I am quite new to python.I have been thinking of making the below code to parellel calls where a list of doj values are formatted with help of lambda,
m_df[['doj']] = m_df[['doj']].apply(lambda x: formatdoj(*x), axis=1)
def formatdoj(doj):
doj = str(doj).split(" ")[0]
doj = datetime.strptime(doj, '%Y' + "-" + '%m' + "-" + "%d")
return doj
Since the list has million records, the time it takes to format all takes a lot of time.
How to make parellel function call in python similar to Parellel.Foreach in c#?

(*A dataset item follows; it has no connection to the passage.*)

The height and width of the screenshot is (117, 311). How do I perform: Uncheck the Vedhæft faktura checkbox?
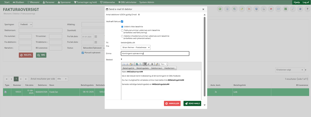pyautogui.click(x=122, y=21)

I think that in your case using parallel computation is a bit of an overkill. The slowness comes from the code, not from using a single processor. I'll show you in some steps how to make it faster, guessing a bit that you're working with a Pandas dataframe and what your dataframe contains (please stick to SO guidelines and include a complete working example!!)
For my test, I've used the following random dataframe with 100k rows (scale times up to get to your case):
N=int(1e5)
m_df = pd.DataFrame([['{}-{}-{}'.format(y,m,d)]
for y,m,d in zip(np.random.randint(2007,2019,N),
np.random.randint(1,13,N),
np.random.randint(1,28,N))],
columns=['doj'])
Now this is your code:
tstart = time()
m_df[['doj']] = m_df[['doj']].apply(lambda x: formatdoj(*x), axis=1)
print("Done in {:.3f}s".format(time()-tstart))
On my machine it runs in around 5.1s. It has several problems. The first one is you're using dataframes instead of series, although you work only on one column, and creating a useless lambda function. Simply doing:
m_df['doj'].apply(formatdoj)
Cuts down the time to 1.6s. Also joining strings with '+' is slow in python, you can change your formatdoj to:
def faster_formatdoj(doj):
return datetime.strptime(doj.split()[0], '%Y-%m-%d')
m_df['doj'] = m_df['doj'].apply(faster_formatdoj)
This is not a great improvement but does cut down a bit to 1.5s. If you need to join the strings for real (because e.g. they are not fixed), rather use '-'.join('%Y','%m','%d'), that's faster.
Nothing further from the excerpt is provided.